For proper ventilation you really should have 4 - 6 inches to both the left and right sides of the receiver. Area above the receiver doesn't really matter that much as that's not where it vents heat. That the original unit lasted so long with that ventilation is probably just a stroke of luck.


----------



## Stewart Vernon (Jan 7, 2005)

Yeah, I don't know all the scientific calculations for optimum cooling... but I wouldn't feel comfortable with my receiver unless it had 3-4 inches on either side of it.

My receivers are either on top of my TV with nothing on the sides OR on a shelf that has open sides so there's plenty of room... and they still run plenty hot on average even with good ventilation.


----------



## thewolfman (Jul 11, 2008)

What are the temps?? Other than "feeling" hot, what sort of temperatures are we talking about?


----------



## lv99 (Jan 3, 2008)

puckwithahalo said:


> For proper ventilation you really should have 4 - 6 inches to both the left and right sides of the receiver. Area above the receiver doesn't really matter that much as that's not where it vents heat. That the original unit lasted so long with that ventilation is probably just a stroke of luck.


my old VIP622 last for over 2 years without help of fan. Hot air rises because it's less dense than cold air. That is the law of physic. VIP622 sealed the top to trap all the hot air. It don't care how much space you give it on the sides. most of the hot air still trap inside the box. thinking it as a desktop PC. slim PC can not last if the CPU and hard drive does not have good cooling fans to get rid of the heat. I'm not sure what fan they had inside the box. it does not do good job to keep it cool. If it uses SATA drive then you can expect more heat from the harddrive. the STB is over 110F in "sleep mode".


----------



## SaltiDawg (Aug 30, 2004)

lv99 said:


> ... It don't care how much space you give it on the sides. most of the hot air still trap inside the box. ...


Sheesh. The box has vent slots on the left *and* right sides.

You cover the slots on the right side completely and then ***** about overheating? If you want hot air to escape that air must be replaced by air from the outside.

A few folks have pointed this out to you. If you refuse to correct this, why continue whining here?


----------



## Grampa67 (Mar 14, 2005)

I don't know how many 622's out there but if this was a poor design you would think there would be a lot more complaints here.


----------



## thewolfman (Jul 11, 2008)

lv99 said:


> Hot air rises because it's less dense than cold air. That is the law of physic.
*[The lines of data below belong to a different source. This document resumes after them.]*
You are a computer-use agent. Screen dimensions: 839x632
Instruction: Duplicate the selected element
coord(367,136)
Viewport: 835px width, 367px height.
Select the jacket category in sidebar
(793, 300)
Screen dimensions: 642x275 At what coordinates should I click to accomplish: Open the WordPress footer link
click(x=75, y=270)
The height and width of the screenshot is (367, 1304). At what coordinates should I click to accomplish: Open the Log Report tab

By blocking one entire side of vents, you are not allowing air to flow through the unit to cool it. How difficult is it to use a straw if your finger is blocking the opposite end? How about using a straw that *ISN'T* blocked by your finger? Which one is easier?

How about posting some temps?? Without any real data, other than 'feeling', I'm done.................

By the way, I think you meant to say physics.


----------



## Ron Barry (Dec 10, 2002)

I have reduced the size of the P.Smiths pic


----------



## Ron Barry (Dec 10, 2002)

Couple of links that might be of some use.

http://www.dbstalk.com/showthread.php?t=83578
http://www.dbstalk.com/showthread.php?t=54730


----------



## P Smith (Jul 25, 2002)

Thermovision by [email protected]:

















And my mod what still working fine up today - *this type of modification could be done only if you OWN the 622 or 722*:
high 109°F
low 93°F
avg 100°F

[Sorry for big picture, but I struggled with the link - I can't post pictures here and I can't correct size of the picture in that my old thread on different site.]


----------



## lv99 (Jan 3, 2008)

thewolfman said:


> By blocking one entire side of vents, you are not allowing air to flow through the unit to cool it. ....












it's not 100% blocked. i put the ruler on top to show you how much space it had on the right hand side. if it is blocked then how can the old STB last for 2+ years? is it normal if you PC or Mac operates at 100F in sleep mode?


----------



## lparsons21 (Mar 4, 2006)

First, PC and Macs shut down the hard disk during sleep, which reduces the heat inside the box. 

Second, the 622 doesn't do much in the way of 'sleeping' even in standby.

You got lucky with your first 622 lasting that long with the way you have it installed. You don't have nearly enough room on the right side to allow for good airflow. You need to correct that.

Or you can keep posting and showing why you are right and everyone else that has tried to help is wrong. The only downside is that you will probably keep having these problems with heat.

It is your choice.


----------



## thewolfman (Jul 11, 2008)

Funny, the first pictures show the unit tight against the right side, and the second picture shows 1" of space, which isn't nearly enough space.

I guess you aren't going to get the actual data from the DVR, you are going to continue the "it feels like it's 100 degrees" line. My temps are, 120-high, 104-average, and 87-low, this is hard data from the DVR. Keep insisting the DVR is at fault and don't follow any guidance that has been offered. 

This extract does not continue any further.